Deux navires humanitaires ont annoncé avoir secouru plus d’un millier de migrants dans la matinée d’hier au large de la Libye, évoquant ainsi une situation de «cauchemar».

Les deux navires actuellement dans la zone, l’Aquarius de SOS Méditerranée et Médecins sans Frontières (MSF) et le Golfo Azzurro de Proactiva Open Arms ont secouru plus d’un millier de personnes dans la matinée. «C’est un cauchemar absolu en ce moment.
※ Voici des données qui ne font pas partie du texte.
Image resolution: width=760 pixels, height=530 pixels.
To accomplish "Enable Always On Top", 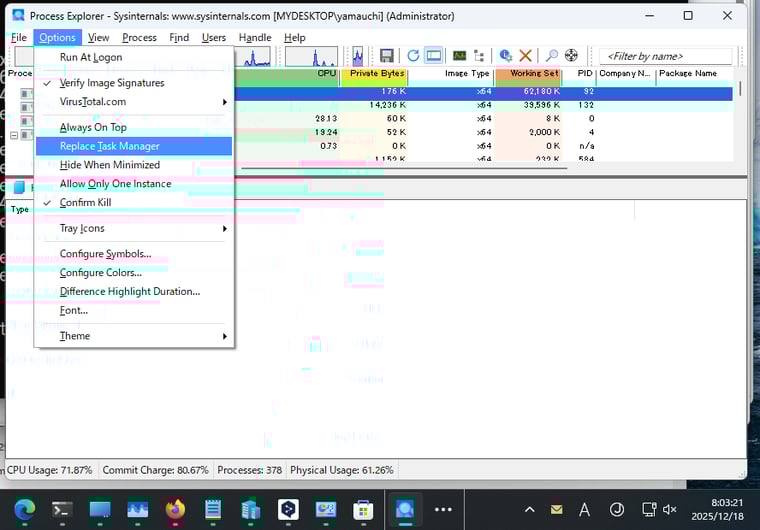I will 93,128.
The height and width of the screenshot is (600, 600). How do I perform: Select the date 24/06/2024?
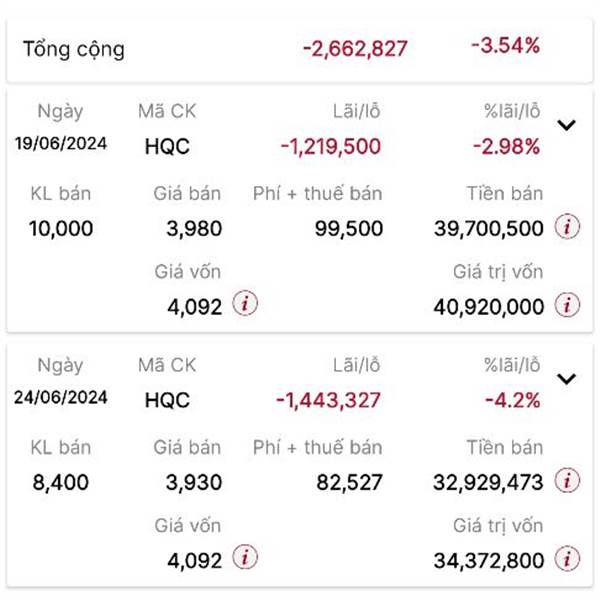(x=61, y=397)
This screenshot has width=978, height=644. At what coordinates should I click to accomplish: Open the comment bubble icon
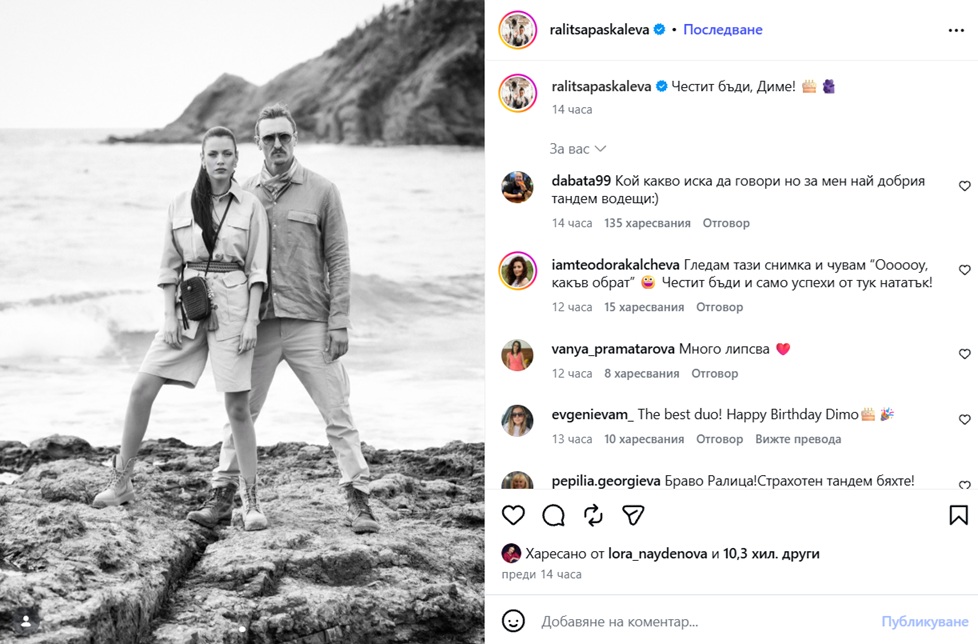tap(553, 515)
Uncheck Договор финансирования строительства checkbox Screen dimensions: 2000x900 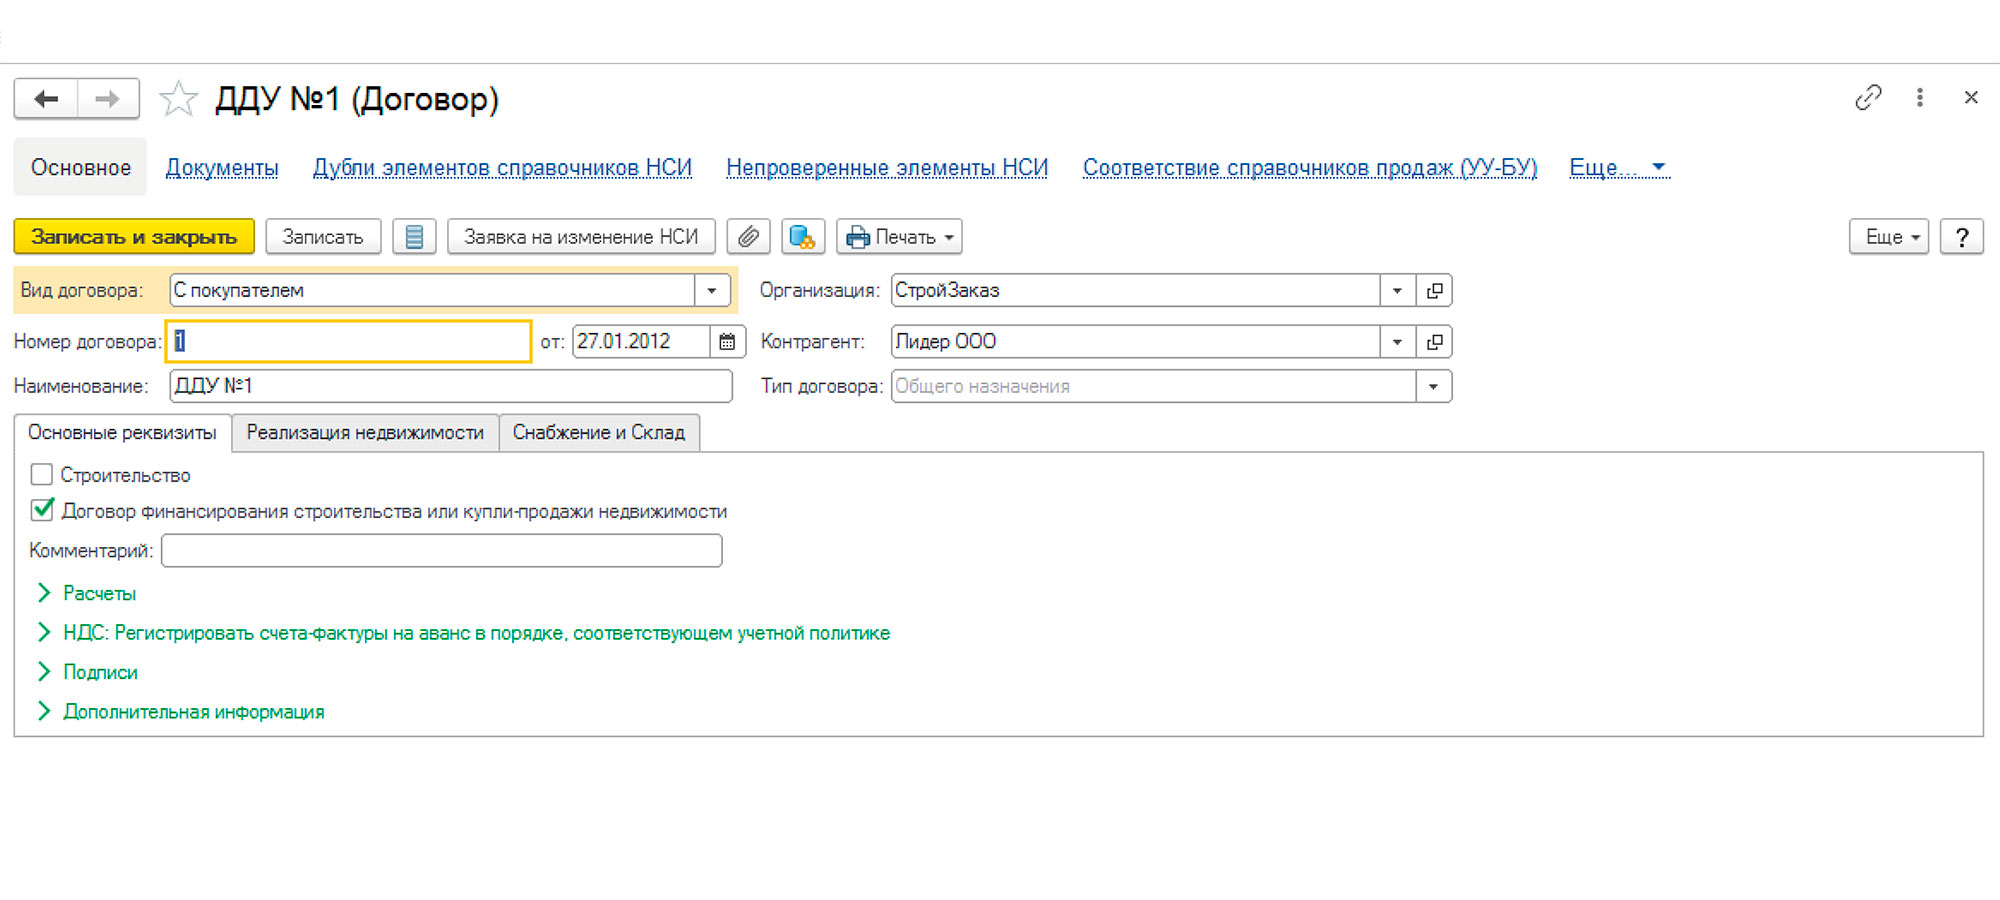tap(42, 510)
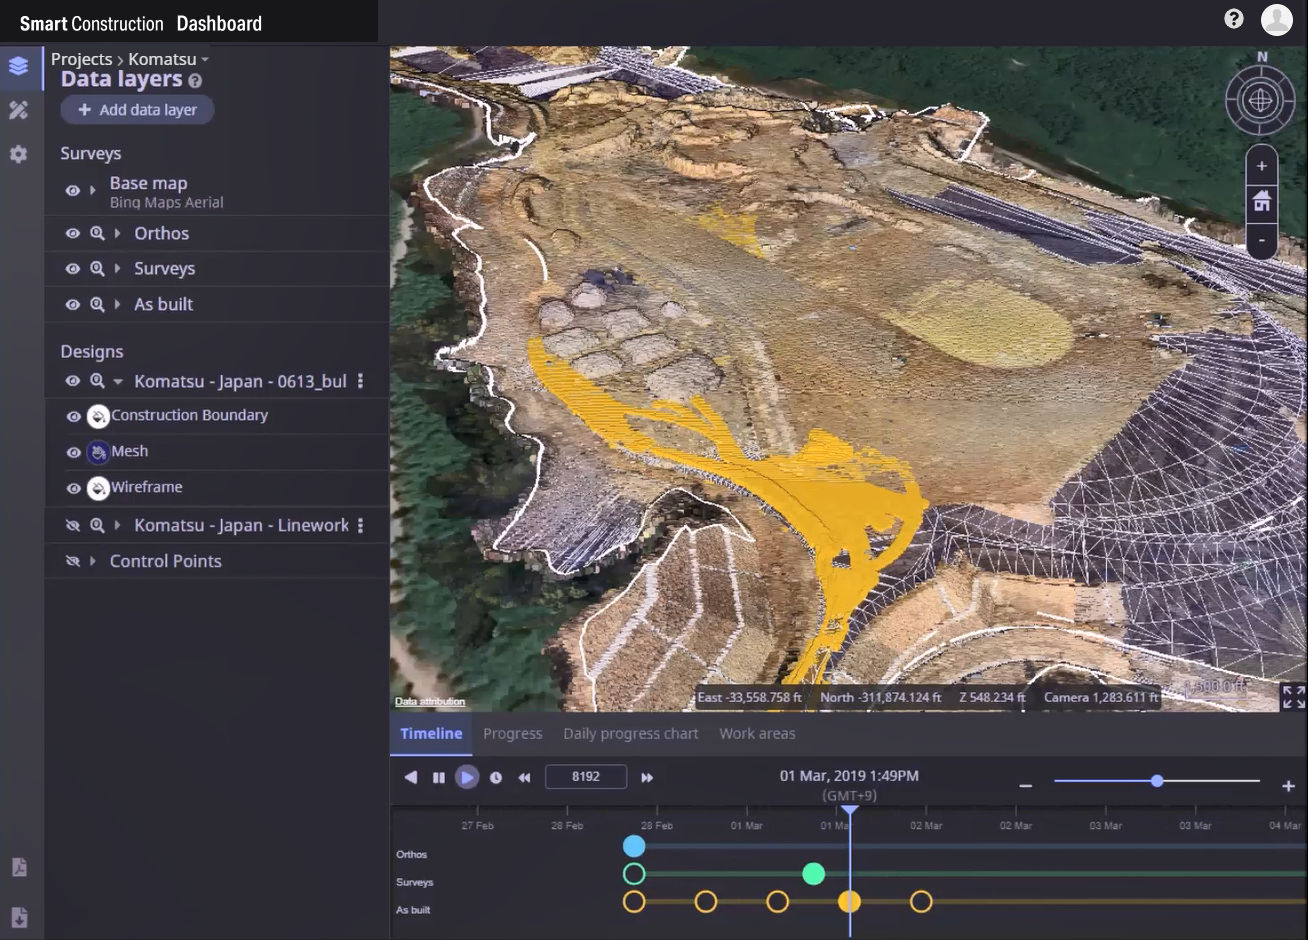Expand the As built layer group
Screen dimensions: 1308x940
coord(118,304)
Nous sommes bien au-delà de notre capacité, nous avons secouru cinq embarcations et il y en a encore trois en attente», a déclaré sur Twitter Ed Taylor, responsable MSF à bord de l’Aquarius. «Il n’y a pas assez de navires de secours dans la zone (…). Nous avons demandé du soutien mais personne n’est disponible», a-t-il ajouté. Les deux navires indiquent en effet que plusieurs opérations de sauvetage sont toujours «en cours».
Ce dernier indique également avoir constaté des «brûlures» dues au carburant, des blessures, des bébés «qualifiant ainsi cette journée de «difficile», a pour sa part commenté Proactiva sur Twitter.
Cette intervention intervient au lendemain, rappelons-le, de deux opérations de sauvetage de plus de 1750 migrants mercredi et jeudi dernier.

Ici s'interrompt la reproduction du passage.